History of recent outdoor bare foot walking was identified as a strong risk factor for skin infections in our study and these infections were mostly restricted to lower limbs except in one patient. Disruption of mechanical defenses may occur following a trivial injury due to barefoot walking. As already discussed soft tissue infections secondary to trauma in non-cirrhotic individuals are often caused by gram positive pathogens which invade the tissue from the external environment. When cirrhotic patients develop soft tissue infections due to trivial trauma secondary to barefoot walking, the severity of infection is expected to be more due to their immunosuppressed status but the causative organism is supposed to be the same spectrum of gram positive and few gram negative pathogens.

In contrary, the etiology in these patients is unusually different with Escherichia coli and Klebsiella dominating in most reports. This makes us think if the culprit is the endogenous gram negative bacteremia which often happens in them due to the mechanisms already explained. Leg edema and chronic venous insufficiency are known to predispose cellulitis19 and this can often happen in cirrhotic patients due to poorly controlled ascites and functional obstruction to Inferior vena cava. Trivial injury to the foot due to outdoor barefoot walking can render the soft tissues of the leg more vulnerable to bacterial invasion by endogenous gram negative bacteria producing clinical sepsis. This mechanism reminds us the fact that systemic infections in patients with cirrhosis are also frequently gram-negative enteric pathogens.20 While this mechanism can partially explain the selective gram-negative epidemiology in barefoot cirrhotic, it may not be a plausible explanation for cellulitis due to other non-endogenous gram negative pathogens. Pathogenesis of cellulitis in cirrhotic patients probably has multiple mechanisms.

Serum albumin less than 2.5 g/dL was significantly associated with skin infection in our study. A recent study on factors influencing outcomes in soft-tissue infections among cirrhotic patients identified that appearance of band form, elevated creatinine, albumin less than 2.5 g/dL, bilirubin more than 3 mg/dL and prothrombin time prolongation more than 5 sec were associated with death.21 An earlier study identified haemmorrhagic bullae as an ominous sign in patients with cirrhosis.12 Two of our patients with hemorrhagic bullae also succumbed to the infection. Low serum albumin, gastrointestinal bleeding, intensive care unit admission for any cause, alcoholism, advanced Child-pugh stage and therapeutic endoscopy have been shown to be risk factors in association with bacterial infection in cirrhotic patients.22

Mortality in our study was 19% (4 of 21). Liu, et al., in their retrospective analysis had observed a mortality of 22% (26 of 118). It should be noted that 63% of our patients were of Child B cirrhosis.
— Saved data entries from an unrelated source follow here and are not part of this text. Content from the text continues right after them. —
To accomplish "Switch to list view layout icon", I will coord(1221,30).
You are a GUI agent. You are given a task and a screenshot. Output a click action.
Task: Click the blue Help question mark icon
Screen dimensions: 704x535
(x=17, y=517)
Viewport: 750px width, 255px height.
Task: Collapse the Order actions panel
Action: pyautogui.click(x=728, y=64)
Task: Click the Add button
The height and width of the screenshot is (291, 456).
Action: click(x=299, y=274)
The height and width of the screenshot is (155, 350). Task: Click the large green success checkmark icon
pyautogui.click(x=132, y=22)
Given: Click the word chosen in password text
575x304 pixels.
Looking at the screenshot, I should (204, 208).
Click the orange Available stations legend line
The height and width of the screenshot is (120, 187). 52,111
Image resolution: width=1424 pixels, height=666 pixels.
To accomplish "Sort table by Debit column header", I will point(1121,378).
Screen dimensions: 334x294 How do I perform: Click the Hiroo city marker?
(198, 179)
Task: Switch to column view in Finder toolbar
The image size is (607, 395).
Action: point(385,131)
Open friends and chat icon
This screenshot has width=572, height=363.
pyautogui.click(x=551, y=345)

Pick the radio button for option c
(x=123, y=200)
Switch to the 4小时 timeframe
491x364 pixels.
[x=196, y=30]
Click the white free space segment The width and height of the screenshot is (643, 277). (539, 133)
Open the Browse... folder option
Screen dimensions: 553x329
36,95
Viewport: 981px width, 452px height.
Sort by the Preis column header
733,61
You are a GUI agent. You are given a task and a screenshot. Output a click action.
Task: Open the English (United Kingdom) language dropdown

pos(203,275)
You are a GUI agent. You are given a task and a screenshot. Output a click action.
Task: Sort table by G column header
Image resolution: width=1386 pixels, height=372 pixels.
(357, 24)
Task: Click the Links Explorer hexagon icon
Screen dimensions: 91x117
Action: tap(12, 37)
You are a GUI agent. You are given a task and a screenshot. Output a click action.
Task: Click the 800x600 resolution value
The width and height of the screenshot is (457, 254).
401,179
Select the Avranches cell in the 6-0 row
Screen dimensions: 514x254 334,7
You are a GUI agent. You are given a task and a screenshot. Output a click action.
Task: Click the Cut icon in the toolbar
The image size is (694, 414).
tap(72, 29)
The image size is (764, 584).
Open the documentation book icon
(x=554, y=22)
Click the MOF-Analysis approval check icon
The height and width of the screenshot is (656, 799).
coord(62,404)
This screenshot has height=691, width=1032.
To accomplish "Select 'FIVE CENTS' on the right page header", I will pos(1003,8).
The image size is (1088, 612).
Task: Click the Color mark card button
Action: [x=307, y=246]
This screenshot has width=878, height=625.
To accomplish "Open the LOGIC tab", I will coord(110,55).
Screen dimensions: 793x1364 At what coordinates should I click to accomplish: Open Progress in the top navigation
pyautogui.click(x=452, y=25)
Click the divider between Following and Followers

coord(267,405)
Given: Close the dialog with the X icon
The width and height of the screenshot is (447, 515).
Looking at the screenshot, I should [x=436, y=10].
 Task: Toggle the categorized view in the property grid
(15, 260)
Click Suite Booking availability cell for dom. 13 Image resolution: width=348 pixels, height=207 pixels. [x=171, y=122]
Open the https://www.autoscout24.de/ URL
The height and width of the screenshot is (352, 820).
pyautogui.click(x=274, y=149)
Given the short duration of the study period, newly diagnosed status of the study cohort and small sample size, a selection bias towards a less severe stage of cirrhosis is possible. On account of this, our study may not predict the expected mortality due to skin sepsis in patients who will present with Child C cirrhosis.

Conclusion

The prevalence of bacterial skin infection in a cohort of newly diagnosed cirrhotics is 10.5% with a mortality of 19%. The epidemiology of infective pathogen was dominated by Escherichia coli, raising the possibility of endogenous gram negative bacteremia in the causation of skin sepsis. The finding that outdoor bare foot walking is a strong risk factor for skin sepsis emphasizes the need for educating patients with cirrhosis about the risks of barefoot walking to help prevent significant morbidity and mortality. This assumes greater importance in the developing world as most patients diagnosed with cirrhosis receive conservative medical management due to extremely low rates of liver transplantation.

Acknowledgement

We thank Mr Vengatesan A, Lecturer in Statistics, Clinical Epidemiology Unit, Madras Medical College Hospital, Chennai, for his help.